Ophthotech Enters into Gene Therapy Agreements with the University of Florida and the University of Pennsylvania

Source: Ophthotech

Ophthotech announced that it has entered into an exclusive global license agreement with the University of Florida Research Foundation and the University of Pennsylvania (Penn) to develop and commercialize a novel adeno-associated virus (AAV) gene therapy product for the treatment of rhodopsin-mediated autosomal dominant retinitis pigmentosa (RHO-adRP), an orphan monogenic disease that is characterized by progressive and severe loss of vision leading to blindness. Preclinical anatomical and functional proof-of-concept studies have demonstrated promising results in a canine disease model.
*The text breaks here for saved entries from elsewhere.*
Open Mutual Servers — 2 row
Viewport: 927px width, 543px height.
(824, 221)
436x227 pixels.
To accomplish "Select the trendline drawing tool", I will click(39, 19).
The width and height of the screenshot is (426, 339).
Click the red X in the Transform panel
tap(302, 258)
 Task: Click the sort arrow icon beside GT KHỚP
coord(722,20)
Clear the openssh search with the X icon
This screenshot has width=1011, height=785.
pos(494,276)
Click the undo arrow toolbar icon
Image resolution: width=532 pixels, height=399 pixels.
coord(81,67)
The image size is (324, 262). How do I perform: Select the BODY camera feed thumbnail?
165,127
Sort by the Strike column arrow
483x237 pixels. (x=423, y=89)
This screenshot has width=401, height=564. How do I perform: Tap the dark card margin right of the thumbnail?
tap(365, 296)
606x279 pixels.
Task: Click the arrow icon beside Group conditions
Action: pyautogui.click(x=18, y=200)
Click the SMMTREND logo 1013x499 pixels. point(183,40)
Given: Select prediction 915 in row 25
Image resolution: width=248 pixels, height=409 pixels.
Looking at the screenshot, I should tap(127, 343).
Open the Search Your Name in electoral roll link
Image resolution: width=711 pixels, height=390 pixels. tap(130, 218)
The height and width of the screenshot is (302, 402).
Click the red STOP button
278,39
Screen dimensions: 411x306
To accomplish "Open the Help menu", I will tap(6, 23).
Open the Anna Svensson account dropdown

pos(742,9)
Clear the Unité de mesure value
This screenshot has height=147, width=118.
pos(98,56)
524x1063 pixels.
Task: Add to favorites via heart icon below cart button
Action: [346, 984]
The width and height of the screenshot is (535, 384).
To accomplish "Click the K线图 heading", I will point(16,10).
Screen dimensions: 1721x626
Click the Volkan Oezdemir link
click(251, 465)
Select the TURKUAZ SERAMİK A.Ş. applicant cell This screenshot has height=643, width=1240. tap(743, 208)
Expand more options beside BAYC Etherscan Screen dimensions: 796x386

In addition to the exclusive license agreement, Ophthotech and Penn have also entered into a master sponsored research agreement, facilitated by the Penn Center for Innovation (PCI), pursuant to which Ophthotech and Penn plan to conduct preclinical and natural history studies. In parallel with the sponsored research, Ophthotech plans to commence IND-enabling activities. Based on current timelines, Ophthotech expects to initiate a phase 1/2 clinical trial in early 2020.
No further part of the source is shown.